Once the model has finished running, click the button to plot the steady-state flow rates and water levels in the aquifer. Make sure the fields in each of the subsequent menus match the parameters shown below and click .
Click on anywhere on the grid.
The results are shown below.
The red vectors represent the magnitude and direction of flow rates across the lines. The numbers are the water levels in the center of each of the 100 km^2 areas of land.

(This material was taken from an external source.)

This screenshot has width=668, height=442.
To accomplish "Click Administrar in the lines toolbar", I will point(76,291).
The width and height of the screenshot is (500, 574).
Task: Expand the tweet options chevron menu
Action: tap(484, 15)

As you can see, the water levels from the model are pretty close to what we calculated. The values of the discharge on the lines can be obtained by highlighting the theme Gfmap.lin, and using the information tool to click on each line. In the table displayed the discharge towards the river is given by xflux in m3/day for the line. Since each line is 10km long, the discharge for a 1m wide section of aquifer can be obtained by dividing the value you obtain from the query by 10,000. This is the discharge which is comparable to the values obtained in the previous part of the exercise.
After you have looked at the graph, close the project and exit ArcView without saving the changes.
Things To Do: Prepare a table showing the comparison between the theoretical values of the heads and discharges and those determined by the Arcview model. Note that the heads are available only at the cell centers, at 5, 15, 25, 35, 45 km while the discharges are available only on the lines at 0, 10, 20, 30, 40, 50 km. Find the % difference between the computed and observed values. Where is the difference the greatest? Why is that so?
Create a spreadsheet to calculate the steady-state water levels at various points along the aquifer using equation (5). Calculate the levels for three different cases, H(L) = 50 m, 25 m and 0 m. A graph showing results is shown below.
Notice that the peak water level decreases as the river levels decrease.
Now, calculate the location of the peak water levels for each of the three cases. The peak location moves west as the level in the east river decreases. These effects can be seen in the graph below. The markers represent the position of the peak water level.
Things To Do: Prepare a graph of the piezometric head profile in the aquifer like the one shown above for the three cases for H(L). What proportion of the flow goes to the left as compared to the right hand river for each of the cases?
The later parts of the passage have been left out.